Having all of your documents in a single Tensorlake Dataset makes it easy to build a knowledge base from a corpus of documents and keep it continuously updated when documents are added, updated, or removed.

At the moment, datasets can apply Document Ingestion actions, like document parsing, chunking or structured extraction on new documents.

All the code examples on this page use the official Tensorlake Python SDK. For other languages, please consult our API Reference.

Quick Start

The example can be run in a Google Colab notebook.

1

Create a dataset

from tensorlake.documentai.client import DocumentAI

doc_ai = DocumentAI(api_key="xxxx")

# Create a dataset. The only required argument for a dataset is its name.
# A dataset name may only contain alphanumeric characters, hyphens or underscores.
#
# Not specifying parsing, or extraction options will create a dataset used for parsing
# documents with our recommended defaults.
dataset = doc_ai.create_dataset(
    name="your_dataset_name"
)
2

Parse a file

# Use a publicly accessible URL or upload a file to Tensorlake and use the file ID.
file_url = "https://pub-226479de18b2493f96b64c6674705dd8.r2.dev/real-estate-purchase-all-signed.pdf"

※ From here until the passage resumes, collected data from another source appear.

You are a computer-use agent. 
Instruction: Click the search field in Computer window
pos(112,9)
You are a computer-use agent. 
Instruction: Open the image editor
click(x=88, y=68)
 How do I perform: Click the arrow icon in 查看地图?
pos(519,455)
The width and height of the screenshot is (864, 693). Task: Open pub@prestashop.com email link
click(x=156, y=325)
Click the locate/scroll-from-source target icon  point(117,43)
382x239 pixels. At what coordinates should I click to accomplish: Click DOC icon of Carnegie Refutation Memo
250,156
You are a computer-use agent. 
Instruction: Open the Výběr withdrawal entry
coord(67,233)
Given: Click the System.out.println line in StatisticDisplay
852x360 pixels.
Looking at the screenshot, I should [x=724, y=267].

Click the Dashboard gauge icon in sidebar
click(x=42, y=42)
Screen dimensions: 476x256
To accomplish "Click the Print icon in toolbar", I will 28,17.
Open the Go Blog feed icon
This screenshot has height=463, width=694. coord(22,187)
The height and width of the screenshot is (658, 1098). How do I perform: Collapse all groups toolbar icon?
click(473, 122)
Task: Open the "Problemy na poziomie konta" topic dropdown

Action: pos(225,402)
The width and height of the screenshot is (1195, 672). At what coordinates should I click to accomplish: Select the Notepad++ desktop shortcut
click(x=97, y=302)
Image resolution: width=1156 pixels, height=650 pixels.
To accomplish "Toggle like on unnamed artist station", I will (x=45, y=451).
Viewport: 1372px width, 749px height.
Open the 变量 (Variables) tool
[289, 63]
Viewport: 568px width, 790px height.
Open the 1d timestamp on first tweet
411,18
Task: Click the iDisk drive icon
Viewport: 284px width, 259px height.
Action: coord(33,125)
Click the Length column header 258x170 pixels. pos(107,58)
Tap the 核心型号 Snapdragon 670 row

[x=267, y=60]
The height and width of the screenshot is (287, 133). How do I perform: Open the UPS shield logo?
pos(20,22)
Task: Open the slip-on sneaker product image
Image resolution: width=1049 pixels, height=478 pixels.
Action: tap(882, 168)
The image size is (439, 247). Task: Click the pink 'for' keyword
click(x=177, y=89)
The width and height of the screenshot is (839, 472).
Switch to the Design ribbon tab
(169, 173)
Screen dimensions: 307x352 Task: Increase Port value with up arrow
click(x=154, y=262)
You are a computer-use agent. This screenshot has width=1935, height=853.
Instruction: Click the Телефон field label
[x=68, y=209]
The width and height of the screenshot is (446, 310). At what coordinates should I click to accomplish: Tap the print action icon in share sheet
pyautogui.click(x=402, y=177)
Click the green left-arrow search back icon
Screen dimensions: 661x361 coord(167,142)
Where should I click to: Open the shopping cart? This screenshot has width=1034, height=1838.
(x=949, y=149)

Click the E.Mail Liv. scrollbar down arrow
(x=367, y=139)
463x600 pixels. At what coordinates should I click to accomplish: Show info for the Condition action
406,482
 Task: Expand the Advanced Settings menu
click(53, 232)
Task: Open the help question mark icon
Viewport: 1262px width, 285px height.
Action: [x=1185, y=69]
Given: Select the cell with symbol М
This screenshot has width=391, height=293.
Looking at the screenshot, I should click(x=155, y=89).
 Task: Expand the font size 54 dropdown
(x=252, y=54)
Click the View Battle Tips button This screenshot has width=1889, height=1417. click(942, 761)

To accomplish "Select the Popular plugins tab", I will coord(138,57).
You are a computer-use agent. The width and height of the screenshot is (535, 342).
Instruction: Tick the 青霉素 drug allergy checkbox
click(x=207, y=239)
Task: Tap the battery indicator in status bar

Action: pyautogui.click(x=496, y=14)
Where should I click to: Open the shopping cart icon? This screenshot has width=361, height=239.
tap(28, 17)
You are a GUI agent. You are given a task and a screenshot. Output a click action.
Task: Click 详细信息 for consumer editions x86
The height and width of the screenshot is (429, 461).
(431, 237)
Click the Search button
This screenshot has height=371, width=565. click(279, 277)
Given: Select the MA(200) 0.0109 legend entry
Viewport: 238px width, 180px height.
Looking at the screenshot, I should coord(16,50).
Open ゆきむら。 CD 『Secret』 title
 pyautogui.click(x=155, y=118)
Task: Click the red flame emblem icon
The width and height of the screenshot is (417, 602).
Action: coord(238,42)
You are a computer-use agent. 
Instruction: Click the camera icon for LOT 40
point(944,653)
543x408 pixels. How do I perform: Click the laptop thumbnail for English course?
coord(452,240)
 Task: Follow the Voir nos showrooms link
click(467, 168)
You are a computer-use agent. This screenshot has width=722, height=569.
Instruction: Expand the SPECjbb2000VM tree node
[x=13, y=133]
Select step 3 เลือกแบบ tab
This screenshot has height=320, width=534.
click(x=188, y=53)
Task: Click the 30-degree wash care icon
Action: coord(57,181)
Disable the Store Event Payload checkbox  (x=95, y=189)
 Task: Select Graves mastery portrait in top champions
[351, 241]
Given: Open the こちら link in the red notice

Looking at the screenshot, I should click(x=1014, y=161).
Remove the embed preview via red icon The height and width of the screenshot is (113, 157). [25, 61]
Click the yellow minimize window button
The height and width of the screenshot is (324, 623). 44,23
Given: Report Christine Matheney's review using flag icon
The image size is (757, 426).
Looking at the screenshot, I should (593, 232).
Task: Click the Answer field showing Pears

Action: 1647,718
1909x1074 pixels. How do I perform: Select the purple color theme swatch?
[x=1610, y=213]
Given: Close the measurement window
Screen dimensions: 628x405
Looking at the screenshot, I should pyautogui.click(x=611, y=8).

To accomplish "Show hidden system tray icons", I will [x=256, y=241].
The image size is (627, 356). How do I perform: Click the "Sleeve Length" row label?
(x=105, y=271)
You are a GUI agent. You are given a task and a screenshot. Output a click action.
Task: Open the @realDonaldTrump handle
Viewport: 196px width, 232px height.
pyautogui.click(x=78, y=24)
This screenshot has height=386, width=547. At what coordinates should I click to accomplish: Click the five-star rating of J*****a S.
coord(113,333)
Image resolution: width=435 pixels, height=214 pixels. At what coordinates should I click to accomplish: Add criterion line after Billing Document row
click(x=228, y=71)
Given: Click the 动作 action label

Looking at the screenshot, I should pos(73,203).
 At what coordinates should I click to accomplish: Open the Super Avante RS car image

parse_id = doc_ai.parse_dataset_file(
    dataset=dataset,
    file=file_url
)
3

Retrieve outputs

# Retrieve the outputs of the parsing job.
result = doc_ai.wait_for_completion(parse_id)

# The result contains the parsed document and any extracted data.
print(result)

The wait_for_completion method will block until the parsing job is complete and return the result.

With datasets, you can ingest as many files as you want, and the parsing configuration will be applied to all of them. You can also create a dataset with structured extraction options, which will allow you to extract structured data from related documents.